>> START

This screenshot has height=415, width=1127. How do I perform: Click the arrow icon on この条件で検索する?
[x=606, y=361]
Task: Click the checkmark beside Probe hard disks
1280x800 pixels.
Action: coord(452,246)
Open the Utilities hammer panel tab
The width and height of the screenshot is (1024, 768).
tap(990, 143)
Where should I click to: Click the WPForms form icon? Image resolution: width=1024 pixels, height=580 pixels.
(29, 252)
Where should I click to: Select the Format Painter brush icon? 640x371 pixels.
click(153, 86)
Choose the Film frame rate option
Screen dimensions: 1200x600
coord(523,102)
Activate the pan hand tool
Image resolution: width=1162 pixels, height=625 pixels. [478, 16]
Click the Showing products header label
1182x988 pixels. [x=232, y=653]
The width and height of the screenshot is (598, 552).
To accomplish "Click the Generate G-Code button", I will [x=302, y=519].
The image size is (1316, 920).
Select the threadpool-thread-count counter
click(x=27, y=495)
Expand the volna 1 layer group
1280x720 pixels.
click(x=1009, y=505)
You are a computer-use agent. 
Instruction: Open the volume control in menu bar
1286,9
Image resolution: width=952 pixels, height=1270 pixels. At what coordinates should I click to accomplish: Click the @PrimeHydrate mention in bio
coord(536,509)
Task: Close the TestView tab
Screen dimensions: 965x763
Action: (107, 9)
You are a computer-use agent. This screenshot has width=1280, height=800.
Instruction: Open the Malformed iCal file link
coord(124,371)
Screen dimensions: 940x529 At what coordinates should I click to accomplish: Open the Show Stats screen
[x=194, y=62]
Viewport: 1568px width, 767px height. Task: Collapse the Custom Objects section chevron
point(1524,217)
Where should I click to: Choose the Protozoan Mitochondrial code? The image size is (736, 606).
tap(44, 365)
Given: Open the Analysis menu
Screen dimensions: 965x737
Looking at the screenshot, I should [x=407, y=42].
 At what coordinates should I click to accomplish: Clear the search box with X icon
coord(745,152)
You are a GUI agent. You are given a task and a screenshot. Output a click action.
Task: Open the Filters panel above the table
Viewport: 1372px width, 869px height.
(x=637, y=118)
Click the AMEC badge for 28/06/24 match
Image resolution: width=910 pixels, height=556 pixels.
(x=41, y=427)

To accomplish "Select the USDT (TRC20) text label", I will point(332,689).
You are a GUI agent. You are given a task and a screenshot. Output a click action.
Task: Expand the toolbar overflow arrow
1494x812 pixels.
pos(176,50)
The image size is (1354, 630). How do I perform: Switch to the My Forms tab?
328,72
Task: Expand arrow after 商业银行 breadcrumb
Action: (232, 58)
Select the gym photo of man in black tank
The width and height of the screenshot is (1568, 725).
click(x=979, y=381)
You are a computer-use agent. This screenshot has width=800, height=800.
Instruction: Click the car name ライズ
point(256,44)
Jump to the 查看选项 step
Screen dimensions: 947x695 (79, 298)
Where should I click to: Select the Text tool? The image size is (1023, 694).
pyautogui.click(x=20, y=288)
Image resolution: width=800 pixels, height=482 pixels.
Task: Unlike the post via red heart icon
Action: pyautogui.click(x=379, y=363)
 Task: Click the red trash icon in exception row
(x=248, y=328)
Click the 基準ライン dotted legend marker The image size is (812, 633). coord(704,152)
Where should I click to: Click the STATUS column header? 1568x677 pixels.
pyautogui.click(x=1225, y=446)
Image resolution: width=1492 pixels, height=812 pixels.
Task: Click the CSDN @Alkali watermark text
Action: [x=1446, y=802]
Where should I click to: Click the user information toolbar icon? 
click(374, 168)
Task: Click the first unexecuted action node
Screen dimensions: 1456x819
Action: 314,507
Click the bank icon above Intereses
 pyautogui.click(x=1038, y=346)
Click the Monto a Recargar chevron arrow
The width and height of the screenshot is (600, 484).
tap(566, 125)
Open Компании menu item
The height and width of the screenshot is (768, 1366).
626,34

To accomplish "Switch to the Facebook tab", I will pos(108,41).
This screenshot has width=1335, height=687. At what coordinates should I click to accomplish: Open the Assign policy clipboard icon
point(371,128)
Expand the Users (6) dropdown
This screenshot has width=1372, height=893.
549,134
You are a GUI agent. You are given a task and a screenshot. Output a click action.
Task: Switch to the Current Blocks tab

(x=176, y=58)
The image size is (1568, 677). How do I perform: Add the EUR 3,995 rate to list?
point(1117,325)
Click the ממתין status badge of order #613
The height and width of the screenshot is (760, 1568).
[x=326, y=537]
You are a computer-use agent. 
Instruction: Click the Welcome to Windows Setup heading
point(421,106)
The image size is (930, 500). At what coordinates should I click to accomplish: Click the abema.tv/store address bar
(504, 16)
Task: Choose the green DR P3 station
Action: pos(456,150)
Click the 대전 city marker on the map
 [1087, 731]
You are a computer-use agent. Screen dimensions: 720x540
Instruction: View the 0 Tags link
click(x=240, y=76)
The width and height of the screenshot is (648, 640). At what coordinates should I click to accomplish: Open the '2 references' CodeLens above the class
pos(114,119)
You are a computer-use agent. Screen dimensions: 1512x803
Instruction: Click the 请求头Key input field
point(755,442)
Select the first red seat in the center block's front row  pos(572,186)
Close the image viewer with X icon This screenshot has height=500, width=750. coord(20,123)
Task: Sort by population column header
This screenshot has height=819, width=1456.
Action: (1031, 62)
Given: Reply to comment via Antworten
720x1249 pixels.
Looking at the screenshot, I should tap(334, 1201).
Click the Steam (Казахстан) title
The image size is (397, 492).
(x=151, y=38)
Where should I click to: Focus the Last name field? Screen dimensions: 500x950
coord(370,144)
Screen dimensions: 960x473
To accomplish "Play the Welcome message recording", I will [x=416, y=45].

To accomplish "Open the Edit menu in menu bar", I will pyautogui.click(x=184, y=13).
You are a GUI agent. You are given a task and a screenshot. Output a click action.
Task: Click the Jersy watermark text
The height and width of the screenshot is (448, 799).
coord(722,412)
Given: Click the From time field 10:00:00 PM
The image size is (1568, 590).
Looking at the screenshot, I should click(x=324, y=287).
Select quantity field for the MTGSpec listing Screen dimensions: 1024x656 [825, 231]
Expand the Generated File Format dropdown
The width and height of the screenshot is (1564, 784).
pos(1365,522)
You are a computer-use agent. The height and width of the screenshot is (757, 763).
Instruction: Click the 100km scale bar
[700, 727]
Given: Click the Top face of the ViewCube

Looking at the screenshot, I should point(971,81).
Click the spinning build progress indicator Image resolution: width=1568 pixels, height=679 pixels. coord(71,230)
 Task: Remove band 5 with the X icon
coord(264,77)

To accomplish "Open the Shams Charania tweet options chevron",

>> END

» WRITTEN TASK
Reproduce all of the data above word for word, with nothing left out or changed.

» EXERCISE RESULT
This screenshot has height=415, width=1127. How do I perform: Click the arrow icon on この条件で検索する?
[x=606, y=361]
Task: Click the checkmark beside Probe hard disks
1280x800 pixels.
Action: coord(452,246)
Open the Utilities hammer panel tab
The width and height of the screenshot is (1024, 768).
tap(990, 143)
Where should I click to: Click the WPForms form icon? Image resolution: width=1024 pixels, height=580 pixels.
(29, 252)
Where should I click to: Select the Format Painter brush icon? 640x371 pixels.
click(153, 86)
Choose the Film frame rate option
Screen dimensions: 1200x600
coord(523,102)
Activate the pan hand tool
Image resolution: width=1162 pixels, height=625 pixels. [478, 16]
Click the Showing products header label
1182x988 pixels. [x=232, y=653]
The width and height of the screenshot is (598, 552).
To accomplish "Click the Generate G-Code button", I will [x=302, y=519].
The image size is (1316, 920).
Select the threadpool-thread-count counter
click(x=27, y=495)
Expand the volna 1 layer group
1280x720 pixels.
click(x=1009, y=505)
You are a computer-use agent. 
Instruction: Open the volume control in menu bar
1286,9
Image resolution: width=952 pixels, height=1270 pixels. At what coordinates should I click to accomplish: Click the @PrimeHydrate mention in bio
coord(536,509)
Task: Close the TestView tab
Screen dimensions: 965x763
Action: (107, 9)
You are a computer-use agent. This screenshot has width=1280, height=800.
Instruction: Open the Malformed iCal file link
coord(124,371)
Screen dimensions: 940x529 At what coordinates should I click to accomplish: Open the Show Stats screen
[x=194, y=62]
Viewport: 1568px width, 767px height. Task: Collapse the Custom Objects section chevron
point(1524,217)
Where should I click to: Choose the Protozoan Mitochondrial code? The image size is (736, 606).
tap(44, 365)
Given: Open the Analysis menu
Screen dimensions: 965x737
Looking at the screenshot, I should [x=407, y=42].
 At what coordinates should I click to accomplish: Clear the search box with X icon
coord(745,152)
You are a GUI agent. You are given a task and a screenshot. Output a click action.
Task: Open the Filters panel above the table
Viewport: 1372px width, 869px height.
(x=637, y=118)
Click the AMEC badge for 28/06/24 match
Image resolution: width=910 pixels, height=556 pixels.
(x=41, y=427)

To accomplish "Select the USDT (TRC20) text label", I will point(332,689).
You are a GUI agent. You are given a task and a screenshot. Output a click action.
Task: Expand the toolbar overflow arrow
1494x812 pixels.
pos(176,50)
The image size is (1354, 630). How do I perform: Switch to the My Forms tab?
328,72
Task: Expand arrow after 商业银行 breadcrumb
Action: (232, 58)
Select the gym photo of man in black tank
The width and height of the screenshot is (1568, 725).
click(x=979, y=381)
You are a computer-use agent. This screenshot has width=800, height=800.
Instruction: Click the car name ライズ
point(256,44)
Jump to the 查看选项 step
Screen dimensions: 947x695 (79, 298)
Where should I click to: Select the Text tool? The image size is (1023, 694).
pyautogui.click(x=20, y=288)
Image resolution: width=800 pixels, height=482 pixels.
Task: Unlike the post via red heart icon
Action: pyautogui.click(x=379, y=363)
 Task: Click the red trash icon in exception row
(x=248, y=328)
Click the 基準ライン dotted legend marker The image size is (812, 633). coord(704,152)
Where should I click to: Click the STATUS column header? 1568x677 pixels.
pyautogui.click(x=1225, y=446)
Image resolution: width=1492 pixels, height=812 pixels.
Task: Click the CSDN @Alkali watermark text
Action: [x=1446, y=802]
Where should I click to: Click the user information toolbar icon? 
click(374, 168)
Task: Click the first unexecuted action node
Screen dimensions: 1456x819
Action: 314,507
Click the bank icon above Intereses
 pyautogui.click(x=1038, y=346)
Click the Monto a Recargar chevron arrow
The width and height of the screenshot is (600, 484).
tap(566, 125)
Open Компании menu item
The height and width of the screenshot is (768, 1366).
626,34

To accomplish "Switch to the Facebook tab", I will pos(108,41).
This screenshot has width=1335, height=687. At what coordinates should I click to accomplish: Open the Assign policy clipboard icon
point(371,128)
Expand the Users (6) dropdown
This screenshot has width=1372, height=893.
549,134
You are a GUI agent. You are given a task and a screenshot. Output a click action.
Task: Switch to the Current Blocks tab

(x=176, y=58)
The image size is (1568, 677). How do I perform: Add the EUR 3,995 rate to list?
point(1117,325)
Click the ממתין status badge of order #613
The height and width of the screenshot is (760, 1568).
[x=326, y=537]
You are a computer-use agent. 
Instruction: Click the Welcome to Windows Setup heading
point(421,106)
The image size is (930, 500). At what coordinates should I click to accomplish: Click the abema.tv/store address bar
(504, 16)
Task: Choose the green DR P3 station
Action: pos(456,150)
Click the 대전 city marker on the map
 [1087, 731]
You are a computer-use agent. Screen dimensions: 720x540
Instruction: View the 0 Tags link
click(x=240, y=76)
The width and height of the screenshot is (648, 640). At what coordinates should I click to accomplish: Open the '2 references' CodeLens above the class
pos(114,119)
You are a computer-use agent. Screen dimensions: 1512x803
Instruction: Click the 请求头Key input field
point(755,442)
Select the first red seat in the center block's front row  pos(572,186)
Close the image viewer with X icon This screenshot has height=500, width=750. coord(20,123)
Task: Sort by population column header
This screenshot has height=819, width=1456.
Action: (1031, 62)
Given: Reply to comment via Antworten
720x1249 pixels.
Looking at the screenshot, I should tap(334, 1201).
Click the Steam (Казахстан) title
The image size is (397, 492).
(x=151, y=38)
Where should I click to: Focus the Last name field? Screen dimensions: 500x950
coord(370,144)
Screen dimensions: 960x473
To accomplish "Play the Welcome message recording", I will [x=416, y=45].

To accomplish "Open the Edit menu in menu bar", I will pyautogui.click(x=184, y=13).
You are a GUI agent. You are given a task and a screenshot. Output a click action.
Task: Click the Jersy watermark text
The height and width of the screenshot is (448, 799).
coord(722,412)
Given: Click the From time field 10:00:00 PM
The image size is (1568, 590).
Looking at the screenshot, I should click(x=324, y=287).
Select quantity field for the MTGSpec listing Screen dimensions: 1024x656 [825, 231]
Expand the Generated File Format dropdown
The width and height of the screenshot is (1564, 784).
pos(1365,522)
You are a computer-use agent. The height and width of the screenshot is (757, 763).
Instruction: Click the 100km scale bar
[700, 727]
Given: Click the Top face of the ViewCube

Looking at the screenshot, I should point(971,81).
Click the spinning build progress indicator Image resolution: width=1568 pixels, height=679 pixels. coord(71,230)
 Task: Remove band 5 with the X icon
coord(264,77)

To accomplish "Open the Shams Charania tweet options chevron",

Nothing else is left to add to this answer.